Sur l’expertise confiée en mission à l’administrateur provisoire
En vertu de l’article 145 du code de procédure civile, s’il existe un motif légitime de conserver ou d’établir avant tout procès la preuve de faits dont pourrait dépendre la solution d’un litige, les mesures d’instruction légalement admissibles peuvent être ordonnées à la demande de tout intéressé, sur requête ou en référé.
La demande d’une mesure d’instruction doit reposer sur des faits précis, objectifs et vérifiables qui permettent de projeter le litige futur, qui peut n’être qu’éventuel, comme plausible et crédible. Il appartient donc aux appelants de rapporter le preuve d’éléments suffisants à rendre crédibles leurs allégations, et de démontrer que le résultat de l’expertise à ordonner présente un intérêt probatoire.
En l’espèce, madame [L] [H] sollicite une expertise, non pas sur le fondement des articles L 227-1, L 228-1 et L 222-37 du code de commerce, de sorte que la forme sociale de la société est indifférente, mais sur le fondement de l’article 145 du code de procédure civile.
En outre, il convient d’observer que cette demande est présentée, non pas de manière autonome, mais dans le cadre de la mission confiée à l’administrateur provisoire.
Or, l’absence d’approbation des comptes annuels de la SCI Charlemagne, communiqués au deuxième associé uniquement, et pour la première fois, lors de la convocation à l’assemblée générale de fin 2019, empêche de retracer l’évolution comptable de la SCI Charlemagne. Par ailleurs, les documents comptables communiqués par monsieur [G] [U] ne permettent pas d’expliquer le déséquilibre entre les comptes courants d’associés, et l’importance du sien. Enfin, il ne saurait être contesté que madame [L] [H] a été tenue à l’écart de la comptabilité de la SCI Charlemagne pendant de longues années.
Dès lors, madame [L] [H] justifie d’un intérêt légitime à la réalisation de l’expertise sollicitée, l’ordonnance entreprise devant donc être également confirmée de ce chef.

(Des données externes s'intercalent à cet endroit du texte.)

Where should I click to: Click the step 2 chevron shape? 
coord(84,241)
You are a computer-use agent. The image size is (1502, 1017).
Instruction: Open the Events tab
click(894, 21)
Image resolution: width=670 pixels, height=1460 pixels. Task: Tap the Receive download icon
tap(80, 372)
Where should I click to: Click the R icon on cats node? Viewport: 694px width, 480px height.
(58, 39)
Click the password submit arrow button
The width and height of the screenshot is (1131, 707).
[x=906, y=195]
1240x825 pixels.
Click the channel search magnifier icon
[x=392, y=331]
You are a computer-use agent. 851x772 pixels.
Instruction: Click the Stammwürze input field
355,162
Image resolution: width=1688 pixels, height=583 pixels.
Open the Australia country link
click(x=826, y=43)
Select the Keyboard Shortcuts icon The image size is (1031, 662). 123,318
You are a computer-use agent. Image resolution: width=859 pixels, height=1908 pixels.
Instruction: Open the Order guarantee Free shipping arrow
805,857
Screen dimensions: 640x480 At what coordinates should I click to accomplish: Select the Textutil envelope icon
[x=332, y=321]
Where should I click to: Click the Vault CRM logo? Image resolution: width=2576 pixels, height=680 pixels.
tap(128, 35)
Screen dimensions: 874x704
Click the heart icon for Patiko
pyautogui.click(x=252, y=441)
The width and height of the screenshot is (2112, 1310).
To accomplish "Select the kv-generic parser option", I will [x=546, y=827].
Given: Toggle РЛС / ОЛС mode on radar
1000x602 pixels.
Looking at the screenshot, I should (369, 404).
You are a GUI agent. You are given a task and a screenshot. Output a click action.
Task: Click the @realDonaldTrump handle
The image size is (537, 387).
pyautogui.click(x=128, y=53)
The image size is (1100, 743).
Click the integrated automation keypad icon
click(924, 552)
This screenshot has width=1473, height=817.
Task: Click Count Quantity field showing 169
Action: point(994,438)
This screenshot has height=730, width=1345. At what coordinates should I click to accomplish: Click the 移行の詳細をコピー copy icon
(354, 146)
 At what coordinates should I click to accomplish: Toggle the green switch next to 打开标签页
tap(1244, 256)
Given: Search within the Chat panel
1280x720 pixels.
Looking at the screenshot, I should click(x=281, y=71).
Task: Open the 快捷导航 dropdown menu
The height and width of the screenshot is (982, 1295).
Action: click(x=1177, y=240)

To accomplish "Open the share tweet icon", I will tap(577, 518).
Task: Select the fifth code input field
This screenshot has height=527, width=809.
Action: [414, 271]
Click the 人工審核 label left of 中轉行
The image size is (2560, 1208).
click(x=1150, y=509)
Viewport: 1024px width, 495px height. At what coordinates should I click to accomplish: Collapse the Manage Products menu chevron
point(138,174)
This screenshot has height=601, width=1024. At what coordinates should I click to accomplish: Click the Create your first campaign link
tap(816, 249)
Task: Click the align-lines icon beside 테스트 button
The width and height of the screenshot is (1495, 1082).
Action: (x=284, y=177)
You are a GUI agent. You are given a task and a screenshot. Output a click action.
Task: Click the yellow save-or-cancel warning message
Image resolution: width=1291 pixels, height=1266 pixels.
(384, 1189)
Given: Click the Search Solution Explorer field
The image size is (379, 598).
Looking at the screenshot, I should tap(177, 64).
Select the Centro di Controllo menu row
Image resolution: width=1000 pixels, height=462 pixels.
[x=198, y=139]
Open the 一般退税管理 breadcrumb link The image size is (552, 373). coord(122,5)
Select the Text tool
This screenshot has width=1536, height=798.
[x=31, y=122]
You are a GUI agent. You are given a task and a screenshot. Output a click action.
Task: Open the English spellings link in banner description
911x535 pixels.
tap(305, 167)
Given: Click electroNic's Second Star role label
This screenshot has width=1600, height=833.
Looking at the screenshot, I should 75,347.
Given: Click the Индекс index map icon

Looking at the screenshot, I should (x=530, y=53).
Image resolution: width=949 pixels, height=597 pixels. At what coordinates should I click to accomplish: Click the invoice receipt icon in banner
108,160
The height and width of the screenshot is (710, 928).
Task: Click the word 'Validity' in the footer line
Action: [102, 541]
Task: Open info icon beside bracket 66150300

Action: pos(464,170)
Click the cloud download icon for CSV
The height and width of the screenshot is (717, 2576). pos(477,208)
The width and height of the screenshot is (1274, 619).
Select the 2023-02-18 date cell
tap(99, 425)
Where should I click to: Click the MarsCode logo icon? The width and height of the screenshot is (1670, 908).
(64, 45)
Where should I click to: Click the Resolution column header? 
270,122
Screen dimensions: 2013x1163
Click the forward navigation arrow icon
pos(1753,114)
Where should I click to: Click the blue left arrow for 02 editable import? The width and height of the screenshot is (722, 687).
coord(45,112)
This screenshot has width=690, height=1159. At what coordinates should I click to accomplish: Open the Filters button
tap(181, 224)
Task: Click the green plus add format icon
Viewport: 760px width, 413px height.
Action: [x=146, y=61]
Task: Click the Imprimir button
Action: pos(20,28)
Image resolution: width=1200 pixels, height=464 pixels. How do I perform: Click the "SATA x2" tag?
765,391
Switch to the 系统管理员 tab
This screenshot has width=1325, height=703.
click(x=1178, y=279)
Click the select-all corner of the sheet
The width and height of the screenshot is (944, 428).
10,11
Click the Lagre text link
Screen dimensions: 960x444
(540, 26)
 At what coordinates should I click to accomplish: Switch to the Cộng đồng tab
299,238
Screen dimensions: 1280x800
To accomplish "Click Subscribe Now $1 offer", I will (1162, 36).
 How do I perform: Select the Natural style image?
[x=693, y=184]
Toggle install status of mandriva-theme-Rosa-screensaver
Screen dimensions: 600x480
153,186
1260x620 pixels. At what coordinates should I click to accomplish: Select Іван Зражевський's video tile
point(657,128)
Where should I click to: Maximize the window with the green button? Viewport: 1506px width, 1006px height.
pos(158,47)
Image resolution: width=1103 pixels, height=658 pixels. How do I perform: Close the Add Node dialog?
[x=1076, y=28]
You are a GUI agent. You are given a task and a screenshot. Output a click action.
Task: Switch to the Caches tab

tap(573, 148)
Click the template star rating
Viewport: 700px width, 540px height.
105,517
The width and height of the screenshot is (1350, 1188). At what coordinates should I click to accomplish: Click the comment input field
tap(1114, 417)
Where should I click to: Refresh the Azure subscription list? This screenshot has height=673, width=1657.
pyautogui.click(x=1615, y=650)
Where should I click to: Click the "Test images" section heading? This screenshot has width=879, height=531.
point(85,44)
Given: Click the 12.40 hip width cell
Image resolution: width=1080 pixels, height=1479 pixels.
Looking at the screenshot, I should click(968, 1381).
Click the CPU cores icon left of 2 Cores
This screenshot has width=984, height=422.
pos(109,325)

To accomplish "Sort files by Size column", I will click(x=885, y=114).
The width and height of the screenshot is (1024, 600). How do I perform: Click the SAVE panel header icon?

Au surplus, compte tenu du délai fixé à la mission de monsieur [Z] [E] par le premier juge, et eu égard à la teneur du courrier adressé par ce dernier aux parties le 7 novembre 2022, il convient de prolonger sa mission, dans les mêmes termes, pour une nouvelle année à compter de la signification de la présente décision.
Sur l’article 700 du code de procédure civile et les dépens
Monsieur [G] [U] qui succombe au litige sera débouté de sa demande sur le fondement de l’article 700 du code de procédure civile, tout comme doit l’être la SCI Charlemagne. Il serait en revanche inéquitable de laisser à la charge de madame [L] [H] les frais, non compris dans les dépens, qu’elle a exposés pour sa défense.
L’indemnité qui lui a été allouée à ce titre en première instance sera confirmée et il convient de lui allouer une indemnité complémentaire de 2 000 euros en cause d’appel, mise à la charge de monsieur [G] [U] uniquement.
Monsieur [G] [U] supportera en outre les dépens de première instance et d’appel.
PAR CES MOTIFS
La cour,
Confirme l’ordonnance entreprise en toutes ses dispositions,
Y ajoutant :
Dit que la mission de la SELARL [Z] [E] & associés, prise en la personne de monsieur [Z] [E], ès qualités d’administrateur provisoire de la SCI Charlemagne, telle que définie et fixée par l’ordonnance du 30 novembre 2021, doit être prolongée d’un an à compter de la signification de la présente décision,
Condamne monsieur [G] [U] à payer à madame [L] [H] la somme de 2 000 euros sur le fondement de l’article 700 du code de procédure civile,
Déboute monsieur [G] [U] et la SCI Charlemagne de leur demande sur ce même fondement,
Condamne monsieur [G] [U] au paiement des dépens, qui seront recouvrés conformément aux dispositions de l’article 699 du code de procédure civile.